» **Required work**
Which lines in the records below contain the word "icon"? Return each of them.

» **Available records**
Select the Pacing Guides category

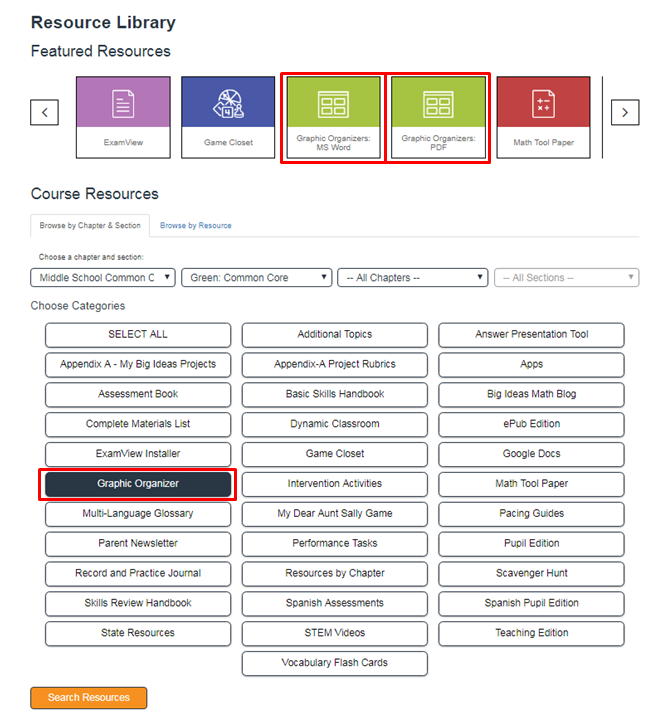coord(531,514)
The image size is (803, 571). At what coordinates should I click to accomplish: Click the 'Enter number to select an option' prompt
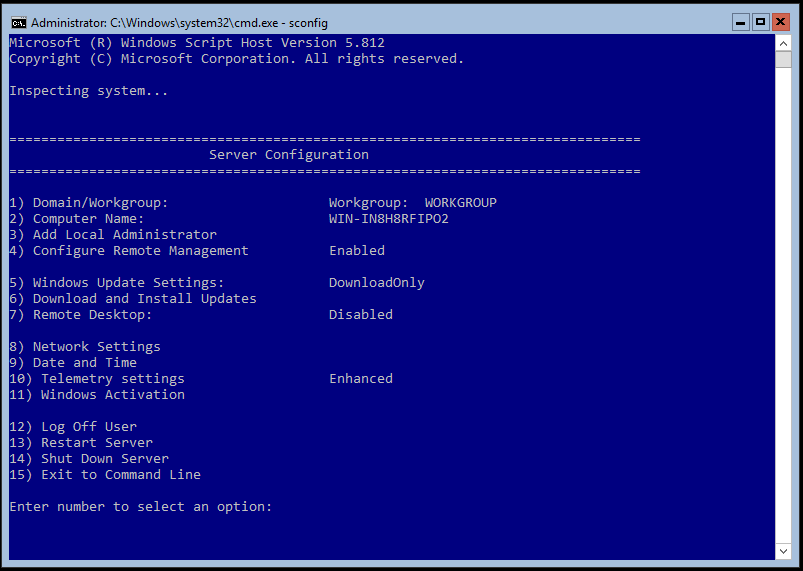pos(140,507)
---
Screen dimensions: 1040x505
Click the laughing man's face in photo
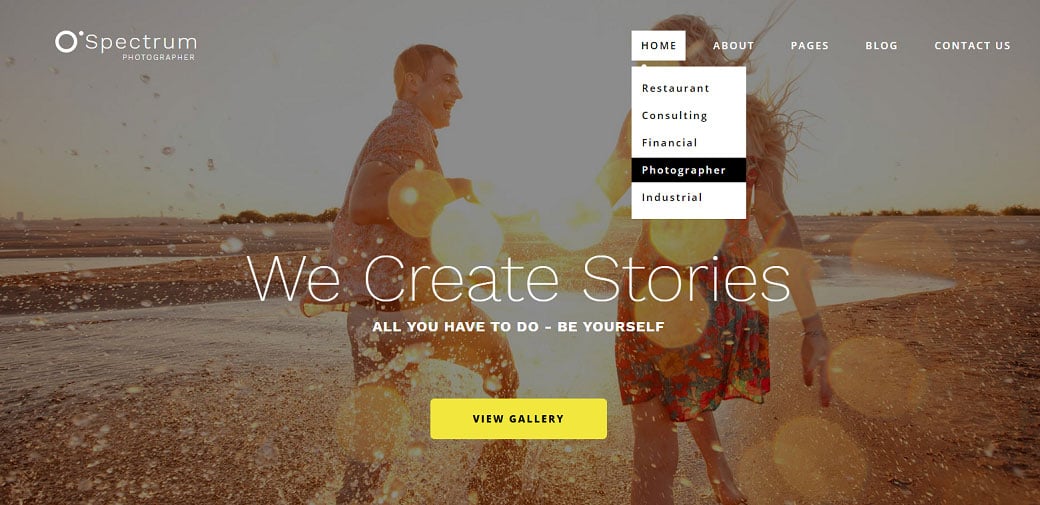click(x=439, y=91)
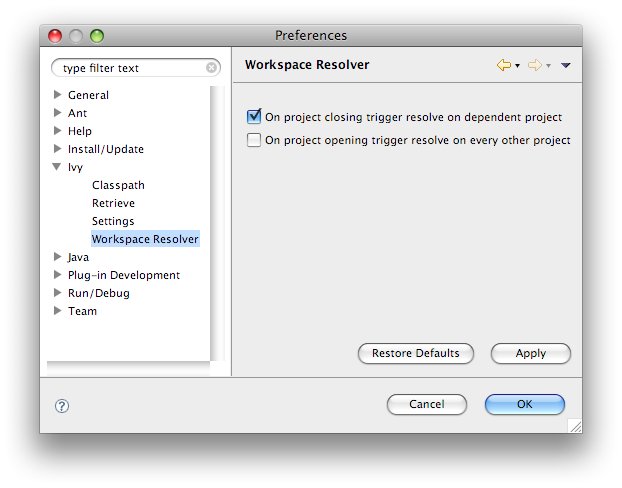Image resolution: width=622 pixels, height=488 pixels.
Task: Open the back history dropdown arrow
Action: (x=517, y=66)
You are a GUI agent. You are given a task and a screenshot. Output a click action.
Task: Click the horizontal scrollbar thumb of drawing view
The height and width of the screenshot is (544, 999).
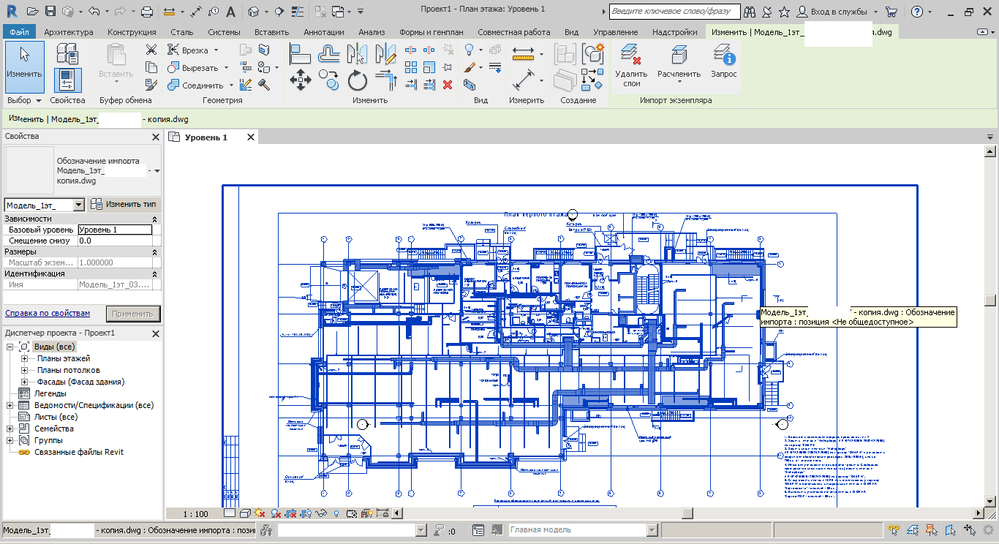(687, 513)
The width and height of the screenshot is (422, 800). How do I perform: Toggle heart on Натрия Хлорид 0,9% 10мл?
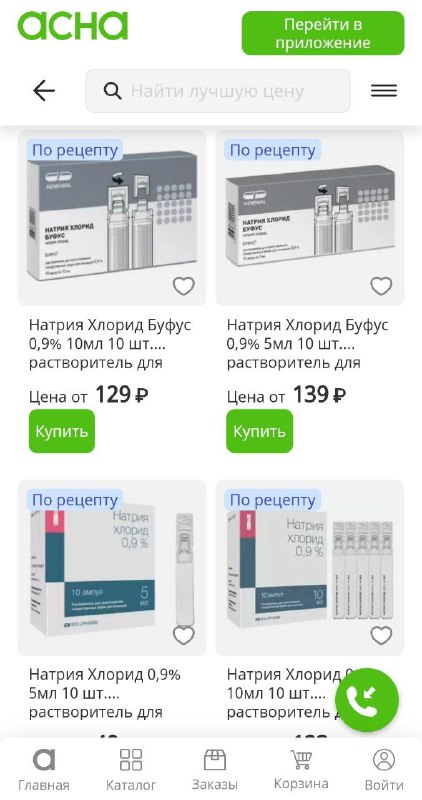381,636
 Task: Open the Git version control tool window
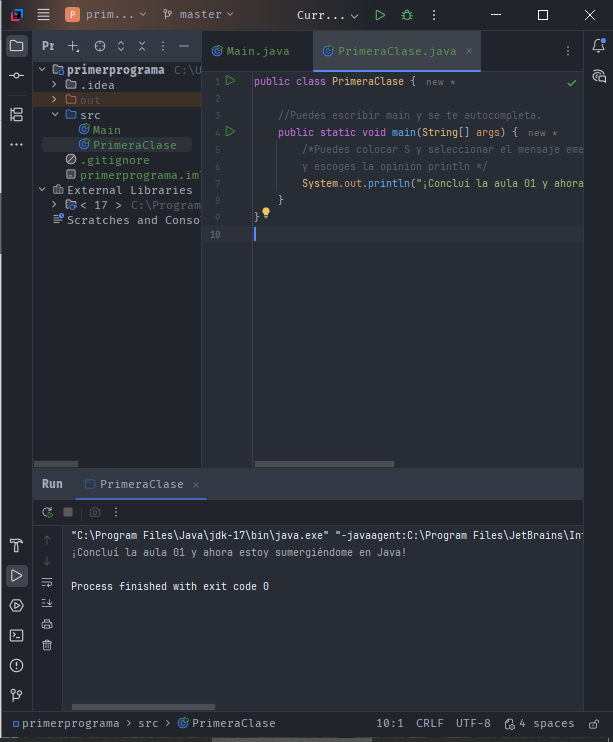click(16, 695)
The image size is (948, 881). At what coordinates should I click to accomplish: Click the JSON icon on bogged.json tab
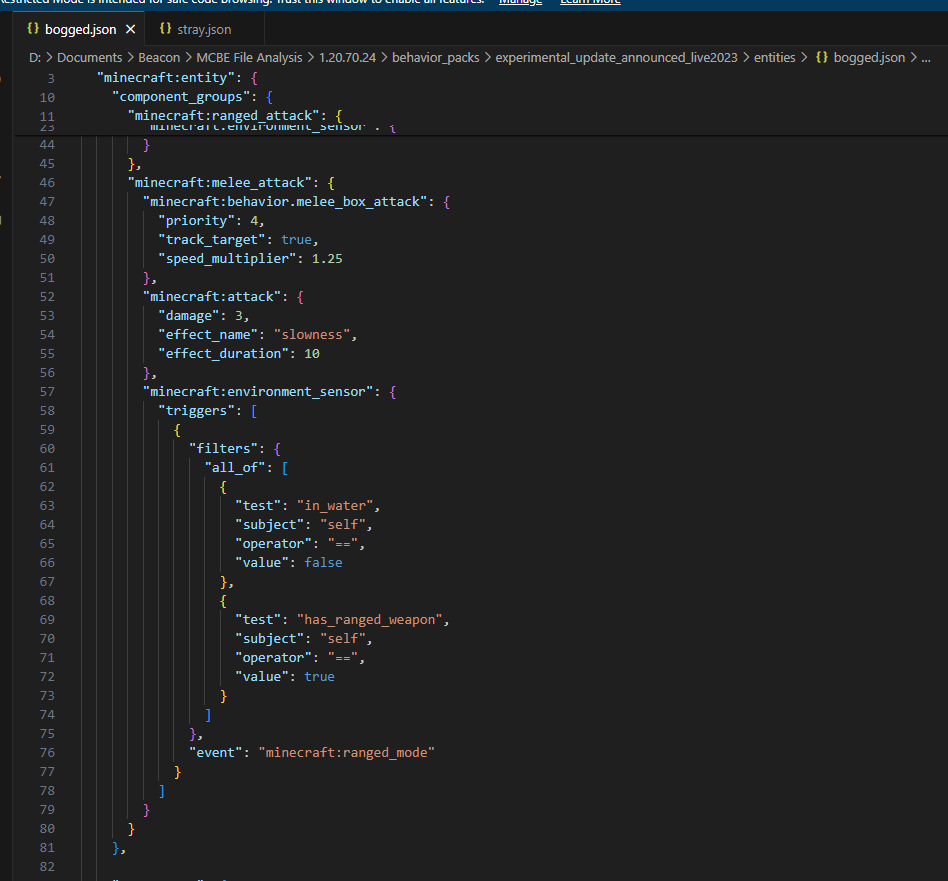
---
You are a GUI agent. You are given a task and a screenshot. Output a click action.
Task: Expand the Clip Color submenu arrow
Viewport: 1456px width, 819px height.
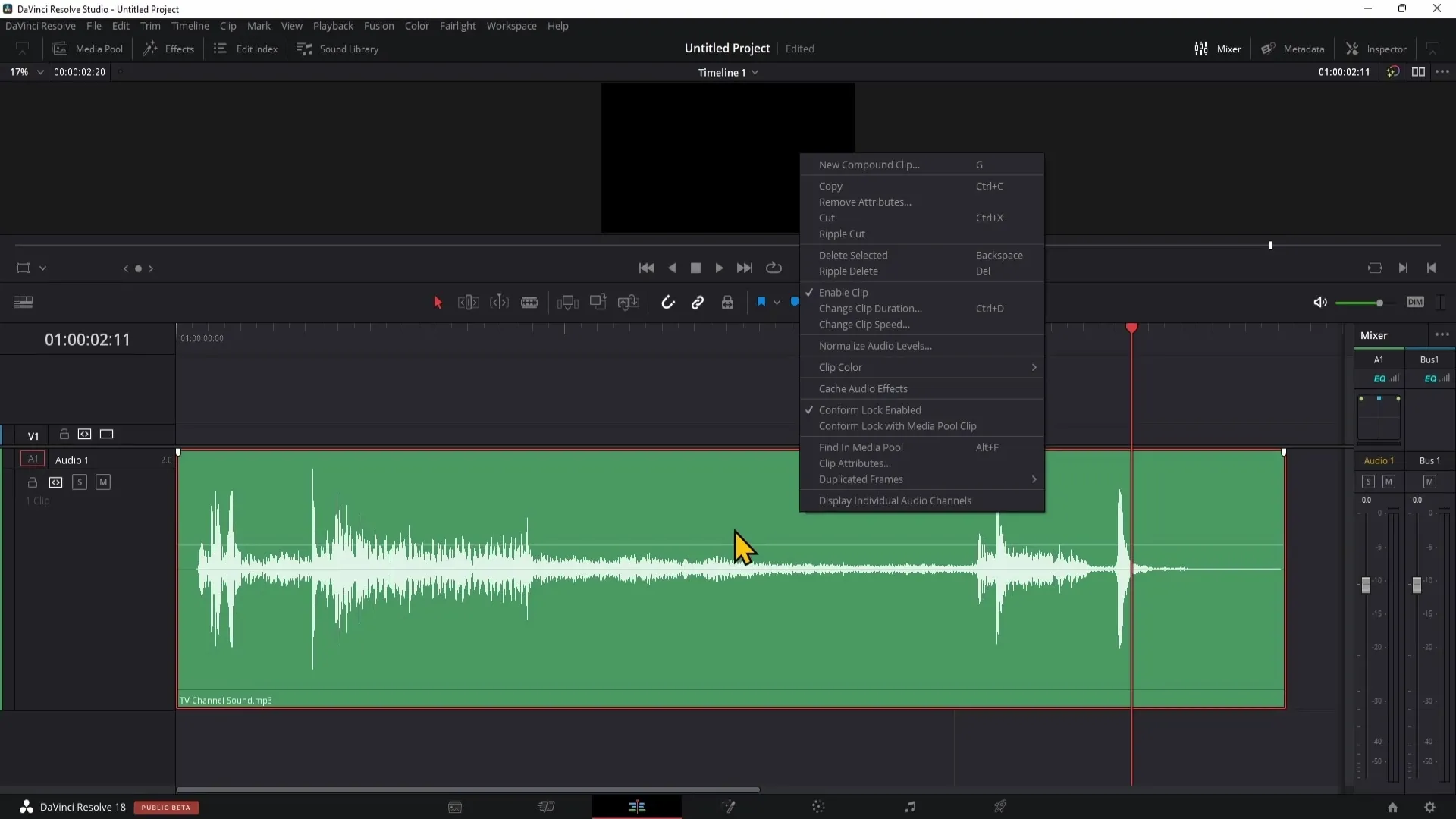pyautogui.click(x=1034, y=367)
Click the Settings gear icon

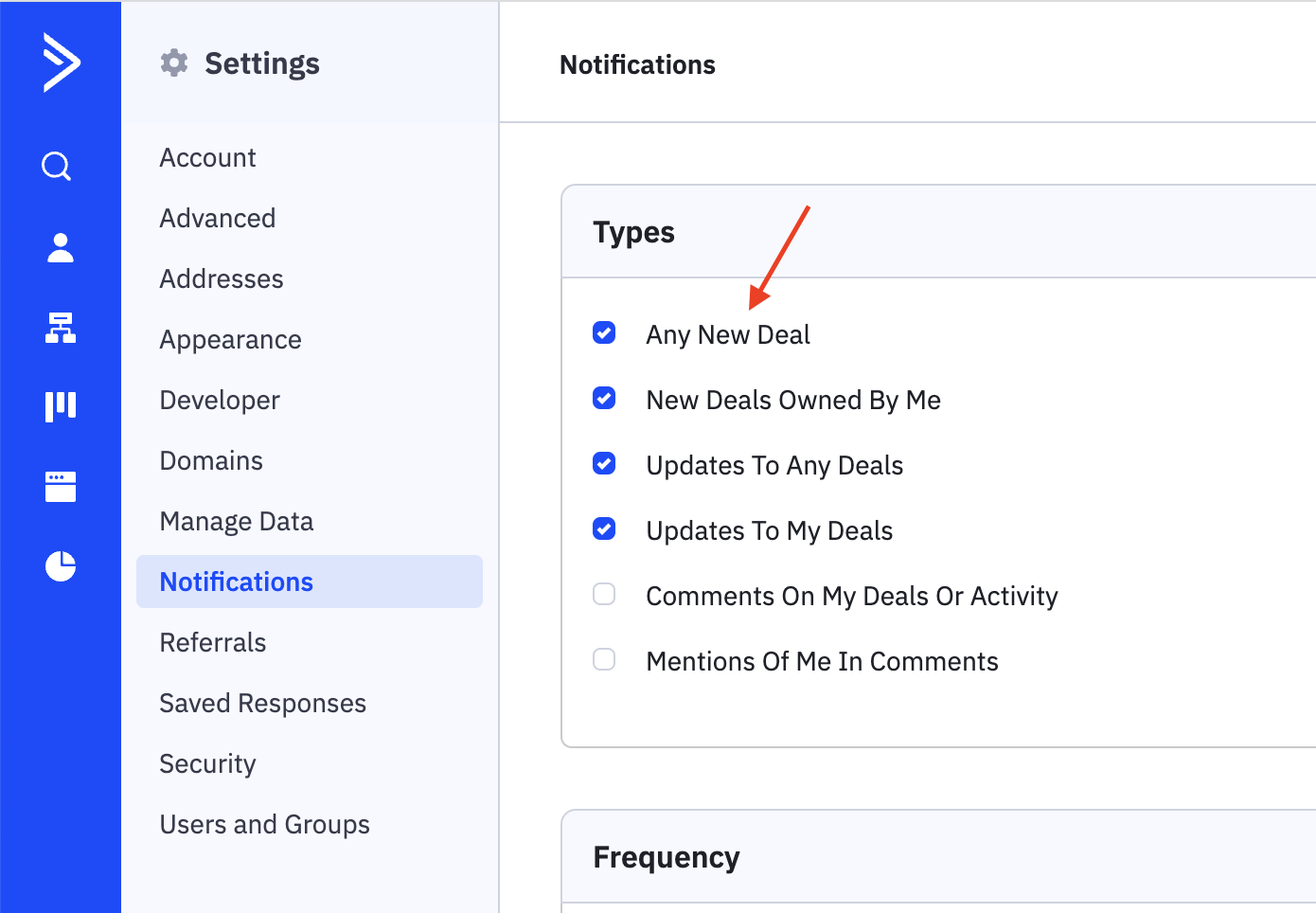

» **Solution**
The image size is (948, 881). At what coordinates should I click to accomplish: Click the JSON icon on bogged.json tab
Click the Settings gear icon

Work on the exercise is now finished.